How to complete this task: Leave the images aside and output every entry exactly.

Source information:
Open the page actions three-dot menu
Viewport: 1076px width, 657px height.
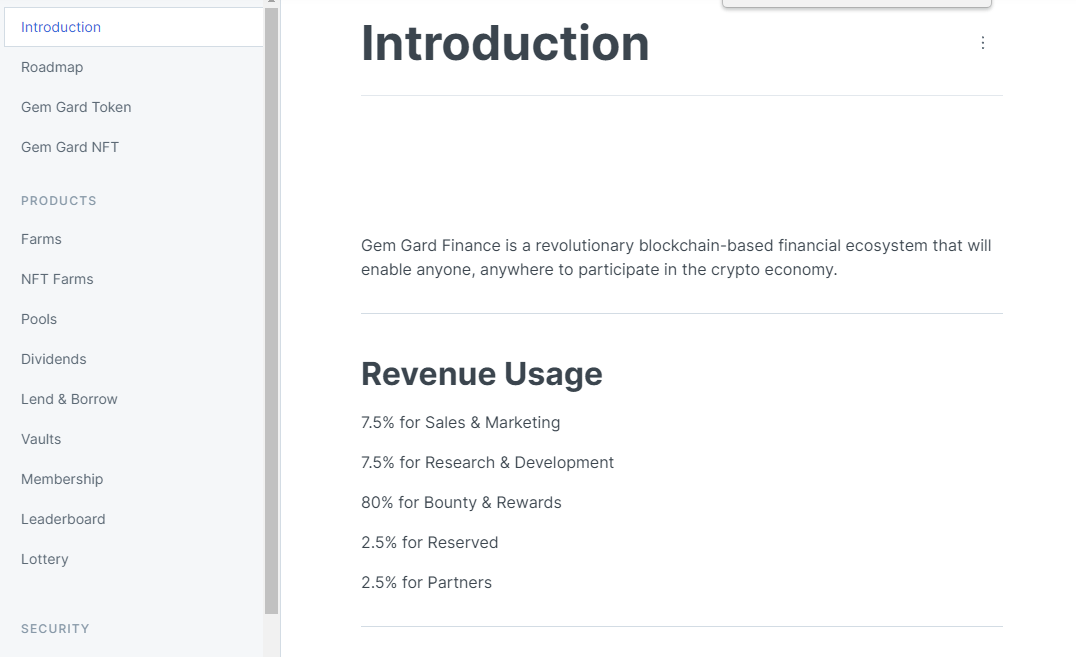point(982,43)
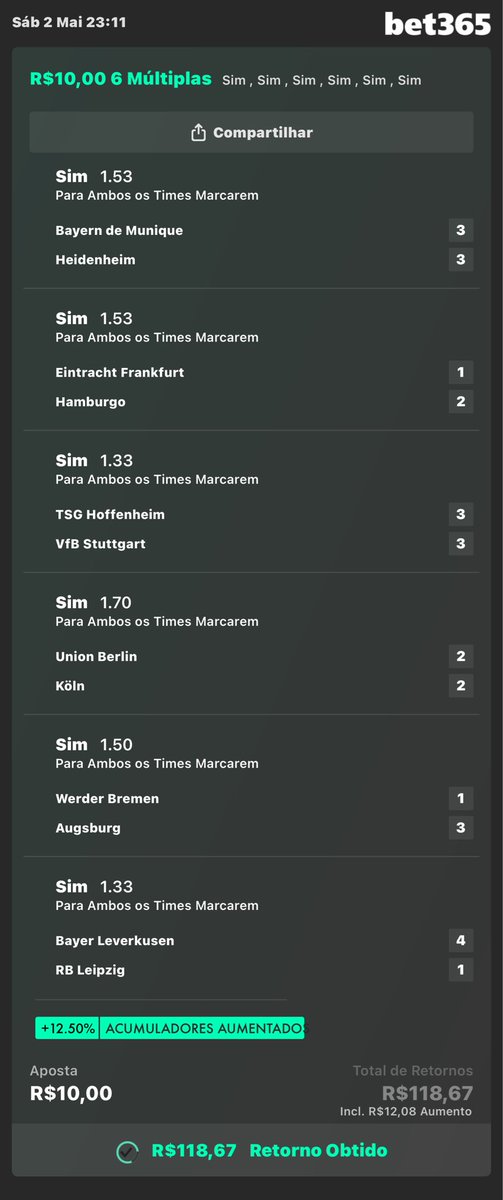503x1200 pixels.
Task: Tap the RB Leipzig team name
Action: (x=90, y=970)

Task answer:
Open the page actions three-dot menu
Viewport: 1076px width, 657px height.
point(982,43)
503x1200 pixels.
Task: Tap the RB Leipzig team name
Action: (x=90, y=970)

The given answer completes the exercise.